Parks and conservation
Protecting the environment is one of the greatest challenges facing the world today. Our economic and social well-being depends on a healthy natural environment. The department is working with the community to meet this challenge.
The Nature Conservation Act 1992, the Nature Conservation (Administration) Regulation 2006, Nature Conservation (Protected Areas Management) Regulation 2006 and Nature Conservation (Protected Areas) Regulation 1994 protect land and wildlife in Queensland. Under the Act, areas which represent Queensland's biological diversity, outstanding natural and cultural features and wilderness can be declared protected areas.
National parks are protected areas.
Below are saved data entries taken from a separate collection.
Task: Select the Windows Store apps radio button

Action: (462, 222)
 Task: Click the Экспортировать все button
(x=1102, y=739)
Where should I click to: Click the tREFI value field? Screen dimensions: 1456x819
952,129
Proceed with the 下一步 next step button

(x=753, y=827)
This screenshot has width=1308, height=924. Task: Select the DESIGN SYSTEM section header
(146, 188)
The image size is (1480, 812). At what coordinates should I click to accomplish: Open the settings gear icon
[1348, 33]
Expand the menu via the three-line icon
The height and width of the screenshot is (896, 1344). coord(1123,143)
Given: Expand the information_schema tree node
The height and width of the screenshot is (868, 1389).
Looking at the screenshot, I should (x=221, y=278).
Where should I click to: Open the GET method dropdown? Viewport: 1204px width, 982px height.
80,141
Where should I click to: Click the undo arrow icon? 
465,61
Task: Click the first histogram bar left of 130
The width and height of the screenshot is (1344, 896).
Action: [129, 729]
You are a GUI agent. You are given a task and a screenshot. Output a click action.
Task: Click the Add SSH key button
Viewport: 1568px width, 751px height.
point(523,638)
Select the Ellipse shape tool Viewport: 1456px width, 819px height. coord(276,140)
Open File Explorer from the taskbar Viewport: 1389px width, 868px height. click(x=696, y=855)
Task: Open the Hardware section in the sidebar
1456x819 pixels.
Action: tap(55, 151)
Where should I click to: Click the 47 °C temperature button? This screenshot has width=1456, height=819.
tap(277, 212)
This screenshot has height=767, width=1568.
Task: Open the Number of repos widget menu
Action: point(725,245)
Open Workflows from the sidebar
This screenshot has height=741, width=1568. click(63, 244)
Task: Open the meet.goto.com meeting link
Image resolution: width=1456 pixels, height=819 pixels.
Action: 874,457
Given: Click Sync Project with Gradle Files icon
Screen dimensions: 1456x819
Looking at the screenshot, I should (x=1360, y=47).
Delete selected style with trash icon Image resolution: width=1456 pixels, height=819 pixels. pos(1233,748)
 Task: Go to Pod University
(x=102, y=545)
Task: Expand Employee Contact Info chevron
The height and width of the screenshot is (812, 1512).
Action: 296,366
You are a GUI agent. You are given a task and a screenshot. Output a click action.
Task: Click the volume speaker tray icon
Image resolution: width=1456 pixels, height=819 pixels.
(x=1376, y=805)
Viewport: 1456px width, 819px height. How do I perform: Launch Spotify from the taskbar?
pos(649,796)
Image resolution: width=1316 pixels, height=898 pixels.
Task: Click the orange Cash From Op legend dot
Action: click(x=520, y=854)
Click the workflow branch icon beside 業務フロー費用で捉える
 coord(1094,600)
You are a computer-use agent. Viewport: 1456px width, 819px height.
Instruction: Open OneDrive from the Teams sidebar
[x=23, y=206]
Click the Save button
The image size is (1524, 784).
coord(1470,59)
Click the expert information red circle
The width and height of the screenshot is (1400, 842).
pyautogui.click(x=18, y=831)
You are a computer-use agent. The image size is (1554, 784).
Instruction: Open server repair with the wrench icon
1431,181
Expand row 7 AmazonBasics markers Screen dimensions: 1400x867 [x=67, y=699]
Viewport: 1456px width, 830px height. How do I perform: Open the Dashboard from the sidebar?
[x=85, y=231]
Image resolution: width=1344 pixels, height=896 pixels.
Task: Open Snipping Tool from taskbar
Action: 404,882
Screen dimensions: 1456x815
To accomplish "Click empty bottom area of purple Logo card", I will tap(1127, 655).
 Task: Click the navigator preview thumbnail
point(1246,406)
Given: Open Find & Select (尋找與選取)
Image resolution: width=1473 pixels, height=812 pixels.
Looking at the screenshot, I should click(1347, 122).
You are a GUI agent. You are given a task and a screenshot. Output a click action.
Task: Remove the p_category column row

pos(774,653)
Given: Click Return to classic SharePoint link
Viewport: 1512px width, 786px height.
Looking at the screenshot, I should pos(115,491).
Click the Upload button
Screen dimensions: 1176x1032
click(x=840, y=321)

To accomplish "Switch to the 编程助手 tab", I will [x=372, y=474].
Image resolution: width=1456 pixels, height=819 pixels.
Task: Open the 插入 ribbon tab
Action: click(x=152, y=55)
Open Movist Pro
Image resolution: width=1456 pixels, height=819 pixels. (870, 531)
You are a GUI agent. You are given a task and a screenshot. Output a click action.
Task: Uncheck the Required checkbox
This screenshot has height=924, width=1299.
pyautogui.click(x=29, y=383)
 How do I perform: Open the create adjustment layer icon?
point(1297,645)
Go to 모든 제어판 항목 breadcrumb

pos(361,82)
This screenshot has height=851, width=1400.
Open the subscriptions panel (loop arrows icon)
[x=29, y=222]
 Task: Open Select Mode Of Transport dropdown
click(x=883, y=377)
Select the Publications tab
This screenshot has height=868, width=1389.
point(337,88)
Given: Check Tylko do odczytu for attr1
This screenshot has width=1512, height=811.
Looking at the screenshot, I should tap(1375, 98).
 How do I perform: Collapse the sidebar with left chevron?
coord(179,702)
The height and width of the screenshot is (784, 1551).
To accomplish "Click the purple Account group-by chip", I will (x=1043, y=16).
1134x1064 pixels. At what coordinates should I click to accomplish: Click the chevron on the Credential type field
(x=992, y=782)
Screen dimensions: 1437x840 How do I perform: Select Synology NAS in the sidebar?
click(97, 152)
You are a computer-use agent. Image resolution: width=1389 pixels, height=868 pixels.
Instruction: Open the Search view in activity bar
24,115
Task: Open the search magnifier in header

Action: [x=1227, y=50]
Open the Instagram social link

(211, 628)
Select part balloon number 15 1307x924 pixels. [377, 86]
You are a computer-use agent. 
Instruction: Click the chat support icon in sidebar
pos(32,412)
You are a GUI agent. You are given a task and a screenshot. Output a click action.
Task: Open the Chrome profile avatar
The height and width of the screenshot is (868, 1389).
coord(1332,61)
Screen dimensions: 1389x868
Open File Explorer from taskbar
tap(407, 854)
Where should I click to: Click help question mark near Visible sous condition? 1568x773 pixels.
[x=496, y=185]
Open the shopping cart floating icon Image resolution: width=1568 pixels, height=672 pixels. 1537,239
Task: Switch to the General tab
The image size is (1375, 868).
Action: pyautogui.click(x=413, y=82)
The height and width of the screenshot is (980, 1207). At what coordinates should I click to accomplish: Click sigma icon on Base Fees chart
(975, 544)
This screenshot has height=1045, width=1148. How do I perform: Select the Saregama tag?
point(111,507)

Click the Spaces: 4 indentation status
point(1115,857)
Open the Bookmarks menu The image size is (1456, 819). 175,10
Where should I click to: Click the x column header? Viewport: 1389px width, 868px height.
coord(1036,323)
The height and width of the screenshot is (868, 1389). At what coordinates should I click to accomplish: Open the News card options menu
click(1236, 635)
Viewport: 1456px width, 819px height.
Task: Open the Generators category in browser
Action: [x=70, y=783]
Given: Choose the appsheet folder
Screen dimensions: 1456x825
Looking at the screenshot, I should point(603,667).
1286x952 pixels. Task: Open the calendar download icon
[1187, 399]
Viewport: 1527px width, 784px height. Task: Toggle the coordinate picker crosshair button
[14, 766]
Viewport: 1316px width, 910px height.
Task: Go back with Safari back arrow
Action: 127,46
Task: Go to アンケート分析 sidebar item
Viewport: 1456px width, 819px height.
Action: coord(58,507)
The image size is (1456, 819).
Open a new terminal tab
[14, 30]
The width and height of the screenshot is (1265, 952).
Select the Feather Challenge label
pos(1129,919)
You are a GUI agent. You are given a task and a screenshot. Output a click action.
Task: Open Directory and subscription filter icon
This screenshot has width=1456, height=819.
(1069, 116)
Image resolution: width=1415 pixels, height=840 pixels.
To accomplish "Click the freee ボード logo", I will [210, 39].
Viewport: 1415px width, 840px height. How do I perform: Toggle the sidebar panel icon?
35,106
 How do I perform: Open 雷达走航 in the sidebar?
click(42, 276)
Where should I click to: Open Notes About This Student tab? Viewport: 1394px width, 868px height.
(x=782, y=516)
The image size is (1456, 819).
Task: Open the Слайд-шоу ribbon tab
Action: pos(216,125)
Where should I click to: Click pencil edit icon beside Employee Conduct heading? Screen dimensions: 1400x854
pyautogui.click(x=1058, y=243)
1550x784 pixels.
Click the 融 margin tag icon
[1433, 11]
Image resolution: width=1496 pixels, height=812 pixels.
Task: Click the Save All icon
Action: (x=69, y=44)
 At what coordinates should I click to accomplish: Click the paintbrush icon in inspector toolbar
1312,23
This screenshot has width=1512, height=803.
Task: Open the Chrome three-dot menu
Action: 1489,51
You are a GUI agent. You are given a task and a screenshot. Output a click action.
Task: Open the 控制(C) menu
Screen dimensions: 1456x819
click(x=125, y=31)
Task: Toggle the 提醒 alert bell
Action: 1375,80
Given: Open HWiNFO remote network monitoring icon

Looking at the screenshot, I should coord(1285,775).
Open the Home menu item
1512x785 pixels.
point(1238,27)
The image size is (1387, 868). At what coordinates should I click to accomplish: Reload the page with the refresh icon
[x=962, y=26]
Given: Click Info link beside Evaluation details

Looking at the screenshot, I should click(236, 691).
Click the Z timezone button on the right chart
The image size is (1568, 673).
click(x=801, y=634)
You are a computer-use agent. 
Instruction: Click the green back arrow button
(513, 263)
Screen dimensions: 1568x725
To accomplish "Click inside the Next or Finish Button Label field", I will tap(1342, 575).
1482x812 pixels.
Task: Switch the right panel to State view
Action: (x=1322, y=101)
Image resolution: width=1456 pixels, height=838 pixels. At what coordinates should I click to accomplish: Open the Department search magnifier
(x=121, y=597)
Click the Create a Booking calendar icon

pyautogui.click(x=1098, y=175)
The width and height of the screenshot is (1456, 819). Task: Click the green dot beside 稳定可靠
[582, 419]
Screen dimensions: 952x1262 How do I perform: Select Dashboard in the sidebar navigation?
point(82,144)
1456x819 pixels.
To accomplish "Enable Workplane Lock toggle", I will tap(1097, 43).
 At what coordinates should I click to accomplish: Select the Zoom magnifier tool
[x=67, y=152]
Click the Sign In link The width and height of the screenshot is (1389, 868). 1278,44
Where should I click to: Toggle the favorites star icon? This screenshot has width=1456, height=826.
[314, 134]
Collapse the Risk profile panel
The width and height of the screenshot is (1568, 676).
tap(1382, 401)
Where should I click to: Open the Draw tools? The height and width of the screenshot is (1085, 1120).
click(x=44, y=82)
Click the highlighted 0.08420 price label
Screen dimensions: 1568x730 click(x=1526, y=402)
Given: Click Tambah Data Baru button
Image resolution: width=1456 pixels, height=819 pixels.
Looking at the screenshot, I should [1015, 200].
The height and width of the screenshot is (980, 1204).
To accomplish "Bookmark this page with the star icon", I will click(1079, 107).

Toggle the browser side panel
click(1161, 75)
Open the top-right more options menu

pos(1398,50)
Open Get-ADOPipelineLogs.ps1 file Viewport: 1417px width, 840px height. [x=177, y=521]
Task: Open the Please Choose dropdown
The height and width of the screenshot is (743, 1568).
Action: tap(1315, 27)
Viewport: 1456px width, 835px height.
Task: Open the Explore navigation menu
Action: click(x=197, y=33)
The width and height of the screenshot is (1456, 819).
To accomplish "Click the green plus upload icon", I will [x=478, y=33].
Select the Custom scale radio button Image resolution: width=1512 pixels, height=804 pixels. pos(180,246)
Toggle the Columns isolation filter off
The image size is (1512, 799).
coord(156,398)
Other protected areas are also very important for conservation but national parks are the cornerstone of Queensland's protected area estate.
What is a national park?
National parks are special places which protect and conserve outstanding examples of Queensland's natural environment and cultural heritage.
- A national park is: A natural area of land and/or sea, designated to
- (a) protect the ecological integrity of one or more ecosystems for present and future generations,
- (b) exclude exploitation or occupation inimical to the purposes of designation of the area and
- (c) provide a foundation for spiritual, scientific, educational, recreational and visitor opportunities, all of which must be environmentally compatible. (World Conservation Union (IUCN) 1994 definition).
A national park is a relatively large area set aside for its features of predominantly unspoiled natural landscape, flora and fauna, permanently dedicated for public enjoyment, education and inspiration and protected from all interference other than essential management practices so that its natural attributes are preserved. (Definition of Australian Council of Nature Conservation Ministers, 1988)
On a world-scale, Queensland's national parks are recognised as true examples of the national park concept.